JUDGEMENT
S. S. BYAS, J. -
(1.) THESE twin applications, one under section 482, and the other under section 438 Cr. P. C. are directed against an order of the learned Additional Sessions Judge, Sirohi dated June 27, 1983 passed in Sessions Case No. 31 of 1981 on his file. It was prayed that the aforesaid order of the learned Additional Sessions Judge be quashed and in alternative anticipatory bail be granted to them.
(2.) SINCE the facts and circumstances arising for consideration in these two petitions are closely knitted inter se, they were heard together and are disposed of by a common order.
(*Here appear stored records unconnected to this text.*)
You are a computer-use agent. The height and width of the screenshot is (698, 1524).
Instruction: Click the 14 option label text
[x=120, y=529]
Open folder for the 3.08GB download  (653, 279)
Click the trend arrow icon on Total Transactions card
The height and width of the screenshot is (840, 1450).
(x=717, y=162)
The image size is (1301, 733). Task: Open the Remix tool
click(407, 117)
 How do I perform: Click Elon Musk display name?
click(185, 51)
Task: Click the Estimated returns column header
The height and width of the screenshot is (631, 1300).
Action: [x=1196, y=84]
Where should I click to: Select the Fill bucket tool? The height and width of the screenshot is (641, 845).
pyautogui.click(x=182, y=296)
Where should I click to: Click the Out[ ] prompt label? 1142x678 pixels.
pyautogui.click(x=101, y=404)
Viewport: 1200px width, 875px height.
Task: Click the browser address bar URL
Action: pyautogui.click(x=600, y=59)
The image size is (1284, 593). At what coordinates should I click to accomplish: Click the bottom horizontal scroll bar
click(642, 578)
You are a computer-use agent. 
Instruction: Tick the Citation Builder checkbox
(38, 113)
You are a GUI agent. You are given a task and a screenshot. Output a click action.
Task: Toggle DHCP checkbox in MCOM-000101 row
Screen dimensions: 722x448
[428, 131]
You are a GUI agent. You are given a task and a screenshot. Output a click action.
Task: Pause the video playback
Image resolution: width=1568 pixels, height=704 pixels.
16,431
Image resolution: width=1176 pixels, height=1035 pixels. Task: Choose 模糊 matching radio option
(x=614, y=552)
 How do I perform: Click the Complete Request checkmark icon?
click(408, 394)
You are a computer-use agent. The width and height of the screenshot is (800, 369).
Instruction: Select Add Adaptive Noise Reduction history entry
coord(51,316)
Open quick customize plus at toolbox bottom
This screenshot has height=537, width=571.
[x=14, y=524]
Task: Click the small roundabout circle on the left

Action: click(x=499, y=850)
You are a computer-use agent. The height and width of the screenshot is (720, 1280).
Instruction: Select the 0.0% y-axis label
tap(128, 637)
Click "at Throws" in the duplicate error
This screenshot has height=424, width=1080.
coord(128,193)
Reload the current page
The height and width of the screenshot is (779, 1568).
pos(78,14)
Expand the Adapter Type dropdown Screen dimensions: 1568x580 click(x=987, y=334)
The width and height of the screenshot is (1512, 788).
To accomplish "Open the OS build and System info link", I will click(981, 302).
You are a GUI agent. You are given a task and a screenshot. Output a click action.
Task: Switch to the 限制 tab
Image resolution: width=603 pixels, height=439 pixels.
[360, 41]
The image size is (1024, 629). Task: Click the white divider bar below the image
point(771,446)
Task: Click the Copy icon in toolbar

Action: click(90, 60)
In order to properly appreciate the rival contention of the parties, it is necessary to recapitulate the facts and circumstances giving rise to these applications The accused persons are facing trial under ss. 147,148, 302,302/149, IPC in the court below. The charge against them is that they committed as many as six murders. They were in custody and moved this Court for bail under section 439, Cr. P. C. Their application was dismissed by this Court on 27. 8 80 for non-prosecution. A second bail application was filed by them again under sec. 439, Cr. P. C. in this Court. It was dismissed on January 14, 1983 on merits as it was not found a fit case for granting bail. The accused persons filed a third application for bail under section 439 Cr. P. C. in this Court. One of the contentions taken by them was that their detention was illegal because remand to keep them in custody was not passed by the competent authority under section 309 (2 ). Cr. P. C. The contention found favour with my learned brother Mehta, J. The application was allowed. Taking their detention to be illegal on the ground that remand to keep them in judicial custody was not granted by a competent authority under section 309 (2) Cr. P. C, they were set at liberty. However, they were directed to appear in the court-below on June 7, 1983.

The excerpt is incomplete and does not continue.